The power dissipation in a transistor is the product of collector current and collector to emitter voltage.

Explanation:
Transistors are electronic devices that are used for amplifying or switching electronic signals and power. They consist of three terminals - the emitter, the base, and the collector. Power dissipation refers to the amount of power that is converted into heat energy and dissipated from the transistor during its operation.

In a transistor, power dissipation occurs primarily in the form of heat due to the flow of current through it. The power dissipated in a transistor can be calculated using the formula P = I * V, where P is the power dissipation, I is the current flowing through the transistor, and V is the voltage across the transistor.

Now let's analyze the options given:

a) Emitter current and emitter to base voltage: This option is incorrect because the emitter current and emitter to base voltage do not directly contribute to power dissipation in a transistor. The emitter current determines the amount of current flowing through the transistor, while the emitter to base voltage controls the transistor's operation.

b) Collector current and collector to emitter voltage: This option is correct. The collector current is the current flowing through the collector terminal of the transistor, and the collector to emitter voltage is the voltage across the collector and emitter terminals. The product of these two quantities gives the power dissipation in the transistor.
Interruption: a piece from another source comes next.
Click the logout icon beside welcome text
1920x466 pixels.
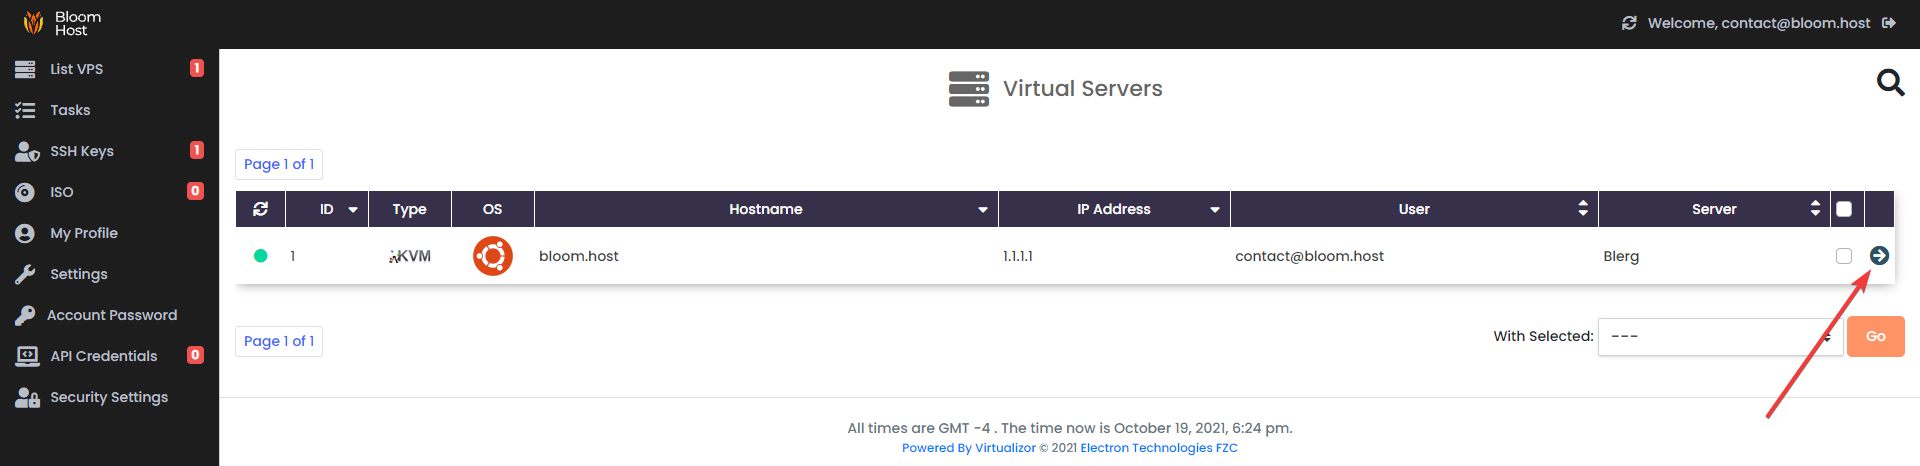coord(1888,23)
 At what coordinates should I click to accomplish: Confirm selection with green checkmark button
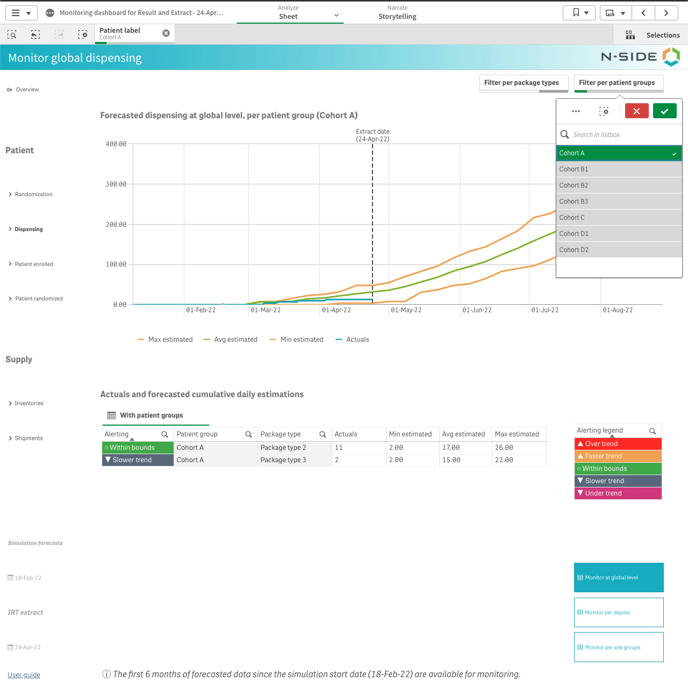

c) Emitter current and collector to emitter voltage: This option is incorrect because the emitter current and collector to emitter voltage do not directly contribute to power dissipation in a transistor.

d) None of the above: This option is incorrect because the correct answer is option B, as explained above.

In conclusion, the power dissipation in a transistor is determined by the product of the collector current and the collector to emitter voltage.